From painting and illustrating, Vedder turned to mural work and fulfilled a commission at the Library of Congress in 1896-97. His mural, Government, on the walls of the library "represents the abstract conception of a republic as the ideal state" (Library of Congress). His mural work also appears in Bowdoin College’s Walker Art Building on the west wall (1894) and on the ceiling of the Collis P. Huntington mansion in New York (W. Downes, “Elihu Vedder”). His paintings hang in galleries, colleges, and museums across the country including the Metropolitan Museum of Art, the Art Institute of Chicago, the Carnegie Institute, the Boston Museum of Fine Arts, Cornell University, Brigham Young University, Wellesley College, and the Fine Arts Museum of San Francisco (Downes). He may have written his own epitaph on the dedication page of Digressions of V, characterizing himself as "[s]ome what o’ershadowed by great names... His aims if any are but these,--To be remembered and to please" (Vedder). He died in Rome in 1923.

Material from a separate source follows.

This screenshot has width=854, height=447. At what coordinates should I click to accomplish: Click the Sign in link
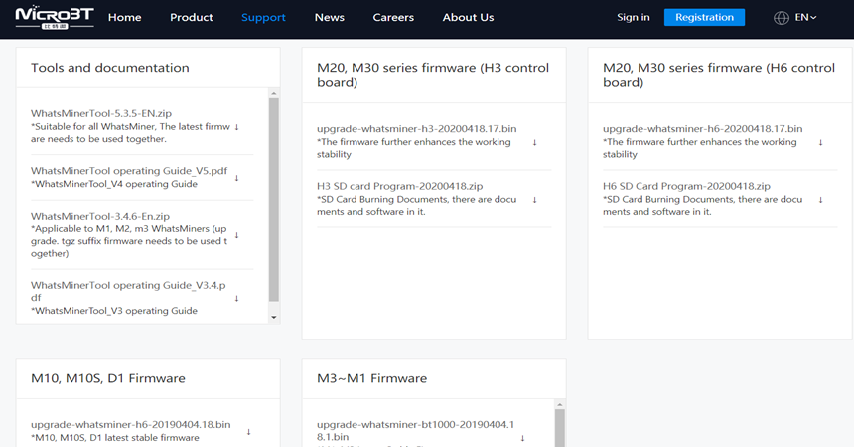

Figaro recollects a discussion of art with Vedder (73).[pages:73]
Vedder is mentioned as a friend of Whitman.[pages:60]
The author mentions that Vedder and Whitman became acquainted during the late 1850s, but does not specifically identify Pfaff's as the location of their meeting.
Vedder is cited as saying that in the 1850s Whitman "had not become famous yet, and I then regarded many of the [Bohemian] boys as his superiors, as they did themselves."
Vedder is mentioned by Parry as one of the frequenters of the Tile Club in the 1880s.[pages:65]
Talks about trying to make a living drawing for Vanity Fair (198).
Joined the Athenaeum club in NYC (201).
Describes about Ned Mullin: “Mullin was ‘a holy terror’ --- at least so he was described by good little Miss Van Dusen with whom he once boarded...He was anything but neat, except in the matter of whiskey: he always took that neat. For one who treated himself so generously to that article, he was singularly abstemious / with regard to his friends, for his never treated any one but once, and that happened in this way” (218-9); “If Mullin treated himself well to whiskey, he treated himself badly enough in other respects, judging by his appearance when he turned up after an absence. He was frequently absent” (219); “How he died or when he died I never knew. He simply faded out of my life; yet I would very much like to hunt up in the pages of ‘Vanity Fair’ those forgotten gems of his” (220).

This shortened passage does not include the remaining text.